▸ PROBLEMS AND TASKS
(1) List the more open interfaces that the article on integrating SAP R/3 names as ones SAP is looking to support.
(2) Extend the article on integrating SAP R/3, beginning after its last sentence.

-- begin DOCUMENT SECTION --

This gives a good overview to SAP technology
The orignial will be found at  SAP technology 
Integrating SAP R/3 
By David S. Linthicum 

It’s no surprise that SAP R/3, the most popular packaged Enterprise Resource Planning (ERP) application for the enterprise, is the packaged ERP application most Enterprise Application Integration (EAI) architects and developers will encounter. Architects and developers tend to be pragmatic. They know that most EAI products are driven by the need to move information in and out of packaged applications such as SAP R/3. So, accepting the necessity to link into these beasts, they decide to use them to their best advantage. 

The upside of connecting to SAP is that, unlike many packaged applications, SAP has well-defined and well-tested interfaces built into it that adequately provide for sharing data and processes with the outside world. The downside is that these same interfaces are complex. Moreover, their architecture is confusing, there’s a dearth of information on how best to leverage them, and other technical issues remain unsolved. SAP is working on these issues, but don’t expect answers anytime soon. 

In addition, there’s the problem of what to do with information once it’s wrenched out of SAP. Usually, EAI architects and developers will pass the information directly to a middleware layer (e.g., the application server or message broker), converting the information into something the target system understands. This transformation and transportation challenge needs solving, too. Finding the proper solution is more art than science. 

Finally, there’s the question of SAP’s future. With the popularity of more open interfaces such as Java, Common Object Request Broker Architecture (CORBA), and COM, SAP is looking to provide uses for these interfaces that access their underlying system. While this is an opportunity for SAP to open access to their system, it’s important to consider how movement to these interfaces will impact a particular EAI solution. Often, the more traditional interfaces work now, but an upgrade to the newer interfaces will be necessary when they’re available. It doesn’t require a genius to see that this means having to do the integration work twice. 

The Basic Problem 

SAP, like most other packaged applications, was built as a monolithic solution — one never intended to communicate with the outside world. The subsequent addition of interfaces changed that. They first allowed SAP systems to communicate with each other, then allowed SAP to interact with many different types of systems. 

The original SAP R/3 architecture didn’t contain these interfaces; they were added over several years. As a result, they often seem ill-conceived and poorly structured. For example, there are many ways to extract the same information from SAP. Selecting the method and manner to use is something of a crapshoot, with the correct choice not always obvious. A thorough knowledge of SAP, including data, process information, and business objects, is required for successful SAP use and manipulation.

-- end DOCUMENT SECTION --
-- begin LISTED ENTRIES --

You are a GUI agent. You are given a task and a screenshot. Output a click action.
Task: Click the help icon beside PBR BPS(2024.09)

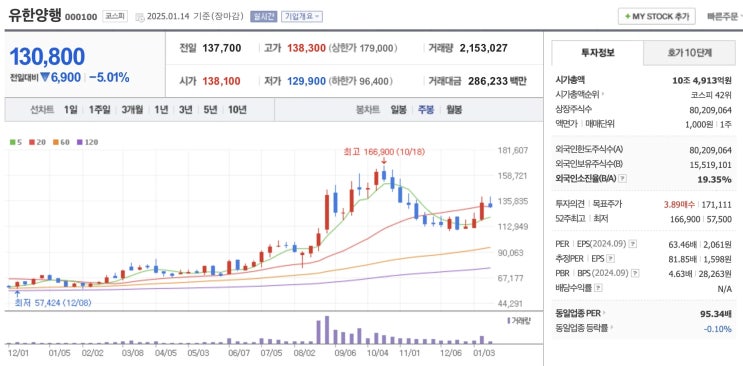[634, 273]
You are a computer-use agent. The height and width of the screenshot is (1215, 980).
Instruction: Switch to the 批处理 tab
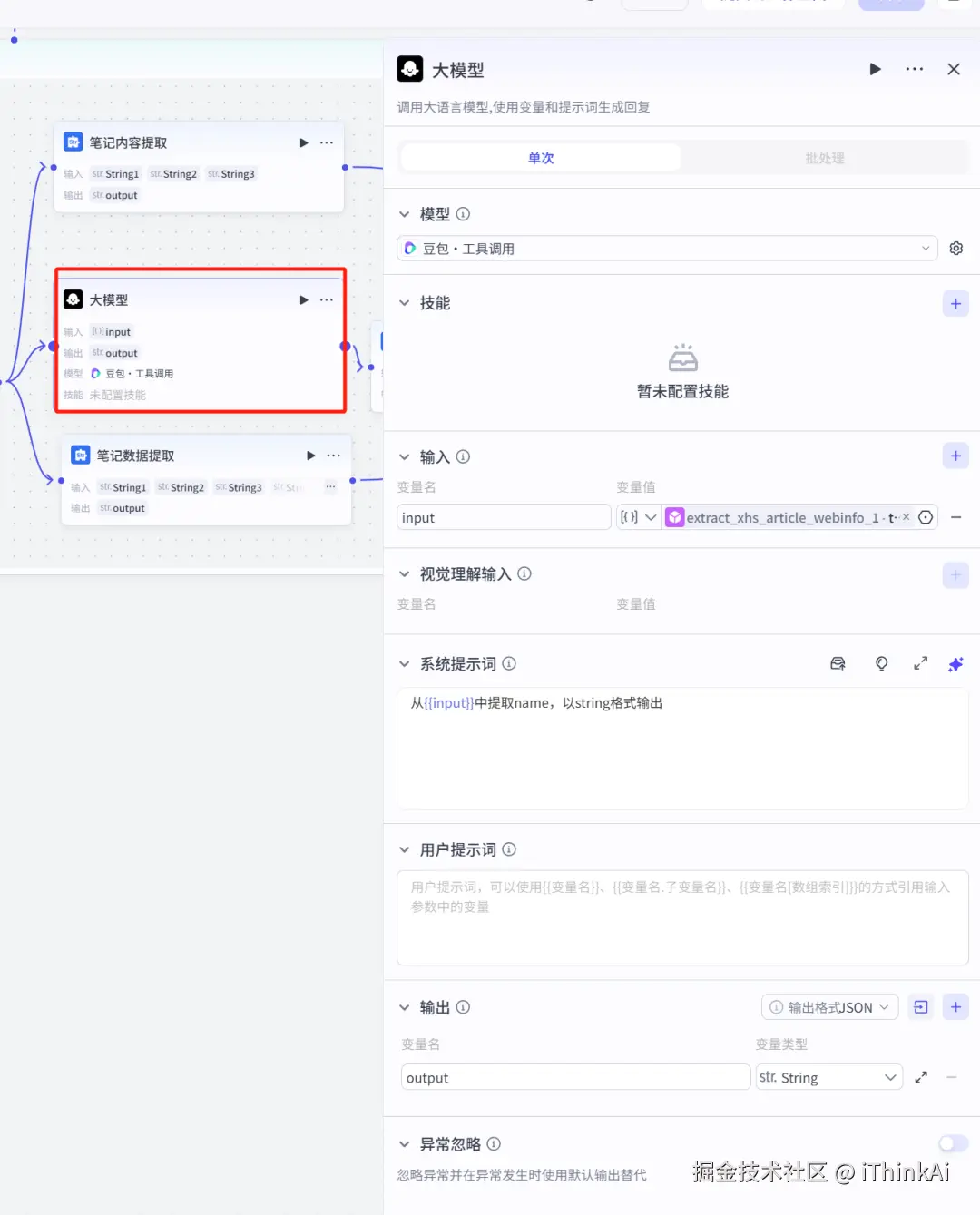pyautogui.click(x=824, y=157)
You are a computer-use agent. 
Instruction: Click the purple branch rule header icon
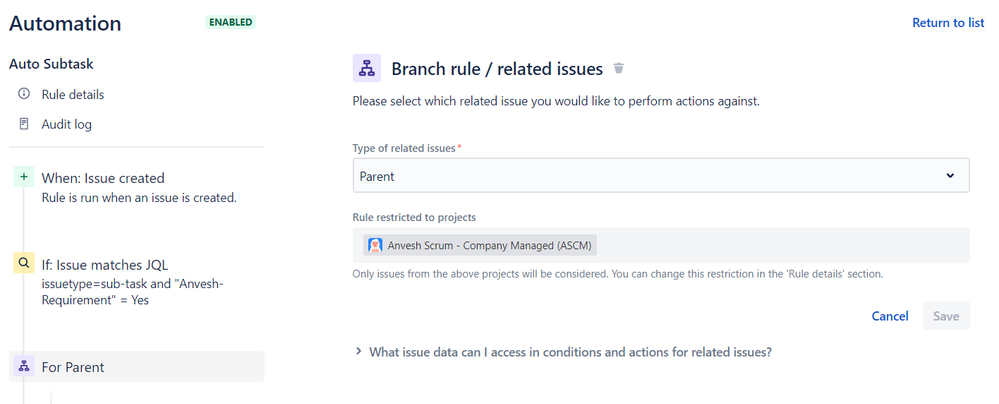[x=367, y=68]
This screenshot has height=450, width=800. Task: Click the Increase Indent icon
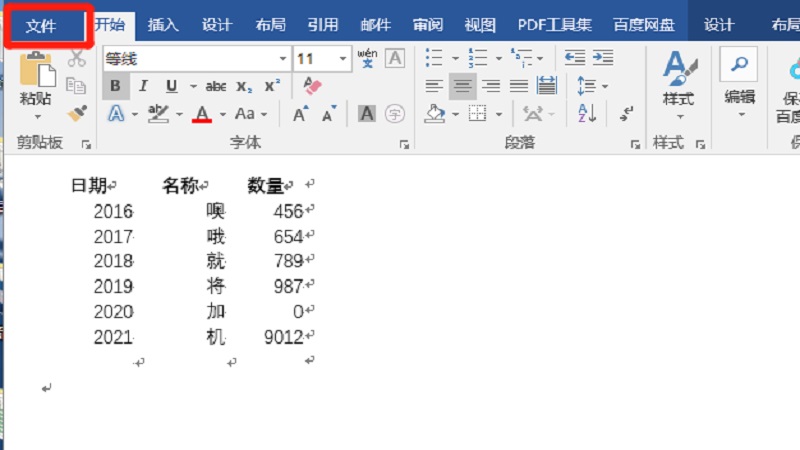[603, 58]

-- end LISTED ENTRIES --

▸ EXPECTED RESULTS
(1) Java, Common Object Request Broker Architecture (CORBA), and COM

(2)
The nirvana of SAP access rests in the hands of the EAI vendors, who are looking to place an abstraction layer on top of interfaces to SAP. The purpose is to hide the interface complexities from those who need to integrate SAP with other systems. SAP will appear like a set of business objects that applications can share. The result is a shift in burden from the EAI architect and developer to the EAI solution itself, which is where it belongs. 

While the use of abstraction layers remains the ultimate goal, users today must deal with intermediary realities, including Application Program Interfaces (APIs) and middleware layers. They may be ugly, but they’re all that’s going to be available for awhile. 

SAP Architecture 

SAP uses a three-tier architecture comprised of a presentation layer, application server layer, and database layer (see Figure 1). SAP runs on smaller platforms and operating systems, including most popular flavors of UNIX and Windows NT. It’s possible to mix and match operating systems at the client, application server and database levels. This makes the SAP architecture flexible and scalable. SAP uses the Advanced Business Application Programming (ABAP/4) language, along with the ABAP/4 development workbench and toolset to configure and customize R/3. 

Other basic services supporting R/3 include printing, security and communications. R/3 allows the interplay of applications, user interfaces and data. Standard interfaces, application interfaces, and open data formats allow movement of this information. These services are the foundation of SAP’s application integration capabilities. 

SAP supports most major standards. These include the Transmission Control Protocol/Internet Protocol (TCP/IP), Structured Query Language (SQL), Object Linking and Embedding (OLE), X.400/500 and Electronic Data Interchange (EDI). SAP also supports its own Remote Function Call (RFC), which enables remote calling to SAP functions from other systems. RFC was originally built by SAP for use by other linked SAP systems. However, RFC has evolved into the primary interface for most EAI efforts.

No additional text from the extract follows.